The import of this section allows an accused to discuss directly, orally and/or in writing, the charges on which a person is accused. Negotiated settlements can flow from these negotiations, and it is possible that matters/charges can be withdrawn by the Prosecuting Authority. It can also be that a court orders that the matter is withdrawn by request of the Prosecuting Authority.

It is submitted therefore that, when read through a S39(1)&(2) filter, a withdrawal, or quashing, of a charge has the same import, legal result, as an “acquittal” as set out in S35(3)(m).

This interpretation places a necessary but reasonable onus upon the State to do their jobs correctly, first time. Which is what persons in the private sector are reasonably expected to compete for.

But recourse to S179(5)(d) is not limited to the accused person; the complainant can make use of this section as also can any other person including a subordinate prosecutor. But it is contended that it must be before a charge is put to the person which thus creates the state of an “accused” person; at which the climactic point of jeopardy is reached – the accused is “branded” - whether acquitted, or convicted, or withdrawn, or quashed, or whatever. The “reasonable man” reasonably expects that the State Authority person is doing his job lawfully and that a real risk of prosecution will follow, with the inherent & reasonable belief that a conviction could result, rightly or wrongly; and with the full reasonable belief that even an accusation will impact upon his social standing & economic well being. He is in jeopardy, fully experienced, from the moment of being accused.
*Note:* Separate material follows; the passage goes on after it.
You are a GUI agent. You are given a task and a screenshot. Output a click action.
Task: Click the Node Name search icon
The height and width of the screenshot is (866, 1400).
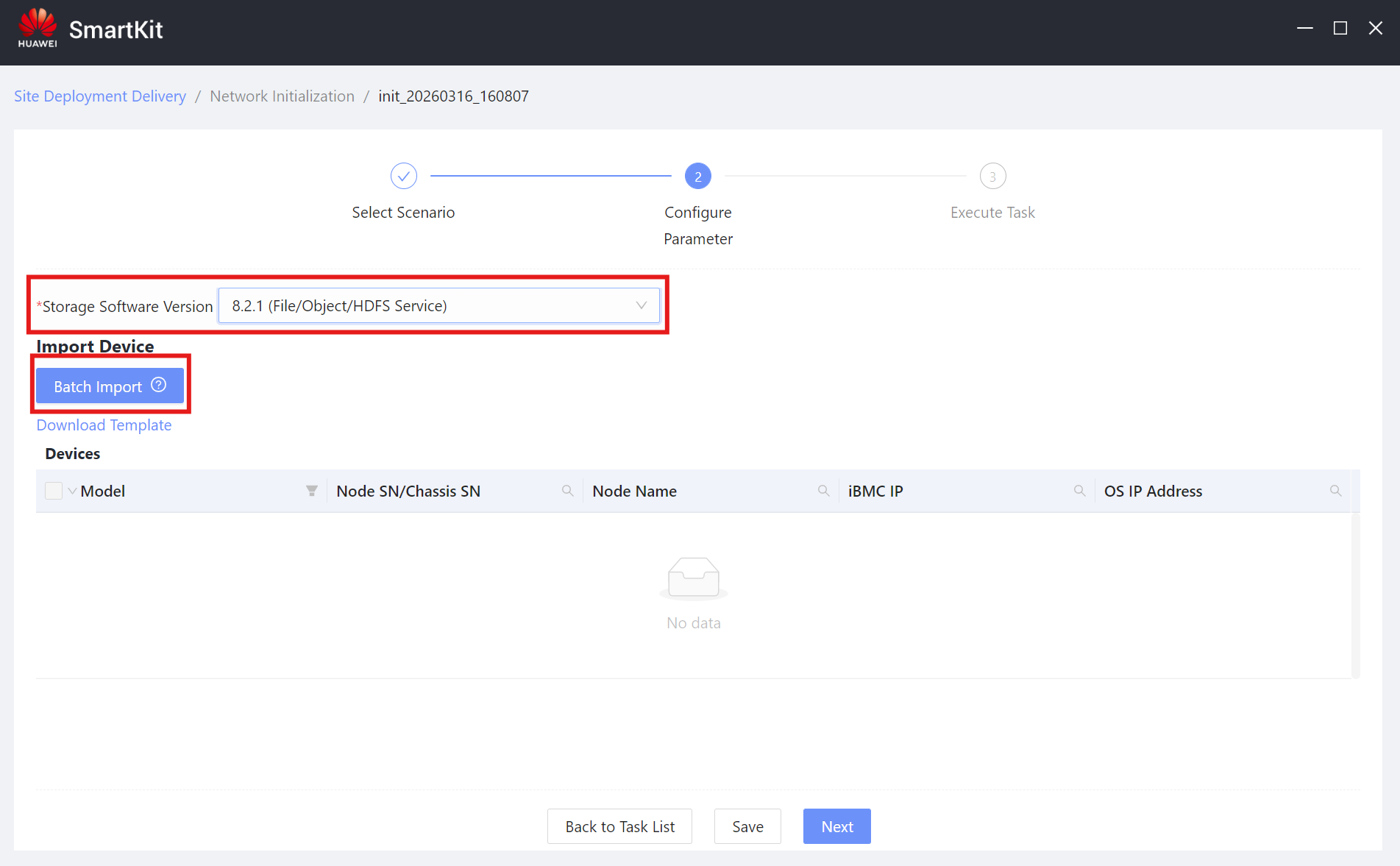(823, 491)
It is therefore respectfully submitted that the Constitutional Court erred in the analysis of Double Jeopardy under CCT 30/03

In particular the conclusion in Para 67 “The accused did not plead to the charges that were subsequently quashed and was therefore never in jeopardy of conviction upon them” is in error.

The error also pertains to all charges that the PA intend to level against the accused for a second time

The aforegoing result (relating to DJ) would have an obvious impact upon the CPA, creating a need to redesign processes. But this is not a difficult problem to overcome if sound Business Engineering input were applied.

It is also important to note that when considering other foreign or international law that those other foreign countries do not have protective filters in their Constitutions, assuming they have a transparent, accessible, readable, understandable Constitution.

The urgency though of a rethink & redesign of the CPA is far more pressing considering the reality of accused people living in dank, dark SA cells, for years at a time whilst awaiting their Constitutional BoR to have their trial begin and conclude without unreasonable delay.

Ironically, the State’s obsession with Dr Death perpetuates one of the very abuses - the denial of the right to a prompt fair trial - that caused some of our current State Authority persons to take up arms to rectify, and in so doing probably committed similar evil deeds.

The CC has also erred by not correctly applying the S38 and S39(1),(2), & (3) filters to the CPA holistically.

It is reiterated:-

1st World justice systems are destructive within 1st World environments, they are catastrophically destructive within 3rd Worlds!

The truth is that Warrants of Arrests or Criminal Summonses, with charges set out thereon, are issued with greater frequency than Tazzo’s by Simba chips. The State’s lucrative Speeding-Fine-Camera-Trapping industry is a case in point of the justice system being log-jammed. Awaiting trial detainees, retrial accused persons, in Double Jeopardy?? No, Quadruple Jeopardy!!!!